Via DictVectorizer, this becomes equivalent to a sparse COO matrix with:
col = [0, 1, 2, 3, 4]
row = [0, 0, 1, 1, 1]
data = [2, 3, 2, -3, 4]
As far as I can tell, this is a plain old sparse matrix, without a need for
an extra `y`. (Please convince me otherwise!)
There are still issues of whether this is in scikit-learn scope. For
example, does it make sense with sklearn's cross validation? Or will you
want to cross validate on both axes? Given that there is plenty of work to
be done that is well within scikit-learn's scope (prominent alternative
solutions and utilities for problems it already solves), I think this
extension of scope needs to be argued.
On 17 January 2014 09:24, Kyle Kastner <kastnerk...@gmail.com> wrote:
> The other thing to keep mind an ideal solution would be compatible with
> Pipeline() - it would be nice to be able to use it there, which is one of
> the reasons a different signature for the predict() method is an issue.
>
> Hopefully something can be figured out, as there is a lot interest in CF
> algorithms, and a large majority of the algorithmic work (at least for the
> CF algorithm I looked at) is already present in the NMF code.
>
>
> On Thu, Jan 16, 2014 at 1:09 PM, Manoj Kumar <
> manojkumarsivaraj...@gmail.com> wrote:
>
>> Yes indeed, getting two parameters for predict would be specific to CF.
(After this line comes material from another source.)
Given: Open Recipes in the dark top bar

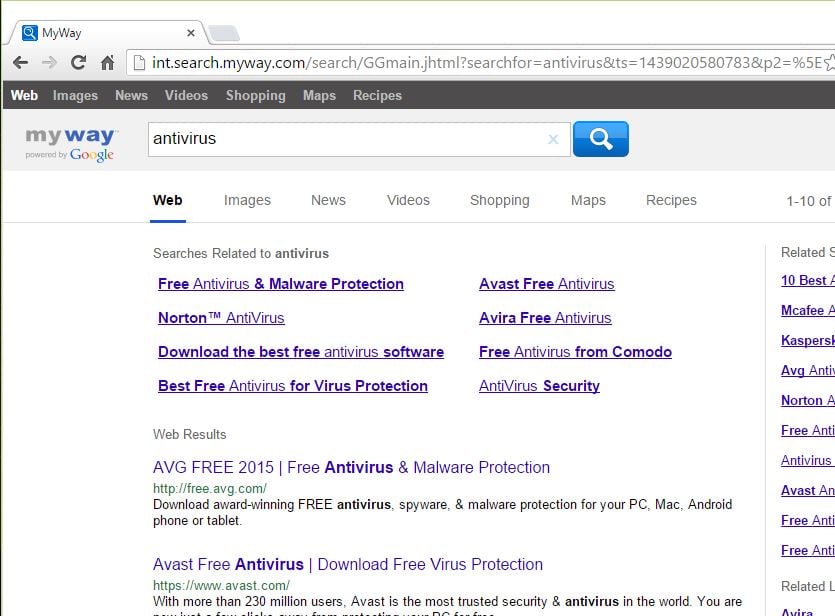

>> That was the most obvious idea that came to my mind. I would like to hear
>> other's opinions also regarding the API, and the feasibility of such a
>> project.
>>
>>
>> On Thu, Jan 16, 2014 at 11:47 PM, Kyle Kastner <kastnerk...@gmail.com>wrote:
>>
>>> @Manoj
>>> The predict stage taking 2 parameters is what I was talking about - are
>>> there any other estimators that need anything more than a single matrix to
>>> do a prediction? I do not recall any - this would be something particular
>>> to CF. Maybe you could recast it as a matrix with alternating rows of
>>> item,rating but that is still a particular for CF.
>>>
>>> Whether that is OK as far sklearn's API is concerned is not for me to
>>> decide. I would also expect it to be closely tied with DictVectorizer or
>>> something like it, probably more so than most other algorithms (though this
>>> is not a big deal IMO) to get categorical labels.
>>>
>>> @nmuralid
>>> I agree totally - last number I saw was that the typical matrix for
>>> something like Amazon is 99% sparse? I don't remember where I read it
>>> though. Looking at crab, it seems like they are trying to do sklearn-style
>>> API specifically for collaborative filtering. Not sure where the name crab
>>> comes in, but it is definitely worth looking at.
>>>
>>> Kyle
>>>
>>>
>>> On Thu, Jan 16, 2014 at 11:17 AM, nmura...@masonlive.gmu.edu <
>>> nmura...@masonlive.gmu.edu> wrote:
>>>
>>>> I agree that sparse matrices need to be supported as one of the main
>>>> properties inherent to the user/item rating matrix in recommender systems
>>>> is its sparsity. This sparsity is what has given rise to such a large scale
>>>> of research in the field. Hence this property would have to be taken
>>>> advantage of because if not, since we have to deal with matrices,
>>>> similarity calculations would have complexity through the roof (although
>>>> there are ways to overcome this by using item-item cf techniques where
>>>> similarity calculation is done offline but nevertheless is still
>>>> expensive).
>>>>
>>>> Possibly solutions in my opinion:
>>>> 1> Support dense and sparse matrices but I am not sure if such an
>>>> implementation can be directly plugged into sklearn (because of the sparse
>>>> matrix support.)
>>>>
>>>> 2> Distributed recommender systems (just provide the ability for
>>>> people to distribute their similarity calculations.) This can be done using
>>>> MRJob a hadoop-streaming wrapper for python. This is also a current field
>>>> of research and I'm sure if you look into it you will find quite a lot of
>>>> literature on the topic.
>>>>
>>>> 3> I am currently also trying to look into this library called
>>>> scikit-crab which was started based upon a similar plan but I heard the
>>>> developers are rewriting the library currently and it might not be open to
>>>> the community for active development at present (not sure about this
>>>> though). But I just mentioned it thinking maybe if you took a look at the
>>>> code, you would get some more ideas about what improvements could be made.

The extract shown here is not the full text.